Аннам действительно боролся с Китаем в продолжение трех или четырех тысяч лет. До нас дошло предание о двух сестрах-аннамитках, история которых весьма напоминает историю Жанны д’Арк, — обе пожертвовали собой во имя родины и погибли, пытаясь освободить Аннам от китайского ярма. Казалось бы, народ Аннама, завоевавший сначала свою территорию, а затем героически защищавший ее, сумевший избежать рабства Китая и покоривший Кохинхину с тремя провинциями Камбоджи, а впоследствии свирепо уничтоживший племя «чам» в XIV веке, — казалось бы, повторяю, должен был быть народом героическим, очень энергичным, могучим народом… Но каково же будет наше разочарование, когда мы познакомимся с ним на свободе, там, где он «у себя дома», то есть в Гюэ или Ханое. Прежде всего, мы убедимся в том, что этот таинственный народ, столь древний и столь умудренный, страшно переменился, как характером, так и наклонностями, состарившись и оставив за собой тридцать или сорок веков, что насчитывает его достоверная история.

** ЗАПИСИ ДЛЯ ОБРАБОТКИ **
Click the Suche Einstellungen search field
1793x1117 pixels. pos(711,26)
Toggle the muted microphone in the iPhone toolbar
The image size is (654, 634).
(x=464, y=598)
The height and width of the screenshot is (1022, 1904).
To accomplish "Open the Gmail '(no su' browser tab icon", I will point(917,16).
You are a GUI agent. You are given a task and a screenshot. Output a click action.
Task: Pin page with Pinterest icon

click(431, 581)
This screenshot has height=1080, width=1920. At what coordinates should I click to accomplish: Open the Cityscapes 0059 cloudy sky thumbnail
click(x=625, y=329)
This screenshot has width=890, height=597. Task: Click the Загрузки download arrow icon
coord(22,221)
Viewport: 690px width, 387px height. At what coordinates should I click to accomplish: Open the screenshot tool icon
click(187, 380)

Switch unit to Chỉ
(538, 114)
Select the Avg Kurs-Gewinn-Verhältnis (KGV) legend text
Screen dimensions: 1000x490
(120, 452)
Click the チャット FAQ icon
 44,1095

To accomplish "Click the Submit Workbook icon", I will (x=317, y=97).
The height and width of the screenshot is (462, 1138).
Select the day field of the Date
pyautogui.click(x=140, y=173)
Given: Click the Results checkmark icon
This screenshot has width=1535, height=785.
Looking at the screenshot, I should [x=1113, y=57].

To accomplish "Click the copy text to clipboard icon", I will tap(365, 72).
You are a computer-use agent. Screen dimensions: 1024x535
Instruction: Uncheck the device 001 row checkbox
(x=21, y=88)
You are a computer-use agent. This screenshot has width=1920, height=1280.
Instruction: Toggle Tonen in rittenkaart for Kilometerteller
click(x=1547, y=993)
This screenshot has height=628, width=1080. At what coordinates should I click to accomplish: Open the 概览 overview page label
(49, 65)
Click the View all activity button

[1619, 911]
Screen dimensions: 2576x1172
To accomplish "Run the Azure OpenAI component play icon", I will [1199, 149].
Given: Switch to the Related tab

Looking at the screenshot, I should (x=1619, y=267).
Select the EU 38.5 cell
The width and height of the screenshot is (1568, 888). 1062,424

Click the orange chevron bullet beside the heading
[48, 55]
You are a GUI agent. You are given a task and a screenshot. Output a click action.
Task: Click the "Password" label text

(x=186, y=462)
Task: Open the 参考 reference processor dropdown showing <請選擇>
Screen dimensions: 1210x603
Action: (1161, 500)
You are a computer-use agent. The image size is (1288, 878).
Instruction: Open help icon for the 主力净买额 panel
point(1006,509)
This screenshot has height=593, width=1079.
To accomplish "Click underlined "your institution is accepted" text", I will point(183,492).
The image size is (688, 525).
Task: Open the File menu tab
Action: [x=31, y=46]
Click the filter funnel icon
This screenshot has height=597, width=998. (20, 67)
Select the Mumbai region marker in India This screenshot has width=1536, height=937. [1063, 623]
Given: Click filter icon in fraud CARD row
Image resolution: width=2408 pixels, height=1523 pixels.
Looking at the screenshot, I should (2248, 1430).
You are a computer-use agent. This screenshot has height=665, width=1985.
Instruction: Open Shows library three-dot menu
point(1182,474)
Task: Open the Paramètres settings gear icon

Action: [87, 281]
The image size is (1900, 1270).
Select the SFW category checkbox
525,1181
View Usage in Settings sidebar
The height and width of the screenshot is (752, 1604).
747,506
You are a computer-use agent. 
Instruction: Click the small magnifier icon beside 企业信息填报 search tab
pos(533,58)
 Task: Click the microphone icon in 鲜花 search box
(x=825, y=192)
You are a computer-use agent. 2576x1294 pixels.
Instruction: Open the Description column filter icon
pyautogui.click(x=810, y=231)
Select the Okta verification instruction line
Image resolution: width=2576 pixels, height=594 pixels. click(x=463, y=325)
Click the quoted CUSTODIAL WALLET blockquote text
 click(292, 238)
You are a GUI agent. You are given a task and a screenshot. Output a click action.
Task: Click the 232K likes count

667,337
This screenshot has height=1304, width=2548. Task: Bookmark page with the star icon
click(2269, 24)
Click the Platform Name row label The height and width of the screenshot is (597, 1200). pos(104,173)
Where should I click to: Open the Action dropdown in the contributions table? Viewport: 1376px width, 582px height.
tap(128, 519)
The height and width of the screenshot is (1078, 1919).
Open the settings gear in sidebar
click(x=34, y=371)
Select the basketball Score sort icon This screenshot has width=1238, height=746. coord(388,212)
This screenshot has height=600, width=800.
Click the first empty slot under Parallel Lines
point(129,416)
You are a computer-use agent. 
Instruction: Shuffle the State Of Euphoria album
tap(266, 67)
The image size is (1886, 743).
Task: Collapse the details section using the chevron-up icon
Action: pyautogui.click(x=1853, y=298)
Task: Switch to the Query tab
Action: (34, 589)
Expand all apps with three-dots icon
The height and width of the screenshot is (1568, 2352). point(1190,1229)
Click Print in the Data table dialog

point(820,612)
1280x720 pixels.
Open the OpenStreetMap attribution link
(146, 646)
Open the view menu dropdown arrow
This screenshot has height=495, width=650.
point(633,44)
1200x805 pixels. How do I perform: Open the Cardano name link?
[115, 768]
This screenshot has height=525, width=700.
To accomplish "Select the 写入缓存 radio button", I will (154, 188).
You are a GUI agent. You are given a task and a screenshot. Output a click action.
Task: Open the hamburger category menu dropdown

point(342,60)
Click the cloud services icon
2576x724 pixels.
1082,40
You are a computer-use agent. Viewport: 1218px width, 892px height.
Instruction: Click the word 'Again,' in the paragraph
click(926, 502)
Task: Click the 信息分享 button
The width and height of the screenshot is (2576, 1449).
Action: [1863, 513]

** ОБЯЗАТЕЛЬНОЕ ЗАДАНИЕ 1 **
Какое племя, согласно отрывку об Аннаме, народ Аннама свирепо уничтожил в XIV веке?
** ОБЯЗАТЕЛЬНОЕ ЗАДАНИЕ 2 **
Выведите без изменений всё из записей, начиная со строки, где есть «Task: Click the microphone», и вниз до строки, где есть «point(129,416)», включая обе эти строки.

** ПОЛНЫЙ ОТВЕТ 1 **
Племя «чам».

** ПОЛНЫЙ ОТВЕТ 2 **
 Task: Click the microphone icon in 鲜花 search box
(x=825, y=192)
You are a computer-use agent. 2576x1294 pixels.
Instruction: Open the Description column filter icon
pyautogui.click(x=810, y=231)
Select the Okta verification instruction line
Image resolution: width=2576 pixels, height=594 pixels. click(x=463, y=325)
Click the quoted CUSTODIAL WALLET blockquote text
 click(292, 238)
You are a GUI agent. You are given a task and a screenshot. Output a click action.
Task: Click the 232K likes count

667,337
This screenshot has height=1304, width=2548. Task: Bookmark page with the star icon
click(2269, 24)
Click the Platform Name row label The height and width of the screenshot is (597, 1200). pos(104,173)
Where should I click to: Open the Action dropdown in the contributions table? Viewport: 1376px width, 582px height.
tap(128, 519)
The height and width of the screenshot is (1078, 1919).
Open the settings gear in sidebar
click(x=34, y=371)
Select the basketball Score sort icon This screenshot has width=1238, height=746. coord(388,212)
This screenshot has height=600, width=800.
Click the first empty slot under Parallel Lines
point(129,416)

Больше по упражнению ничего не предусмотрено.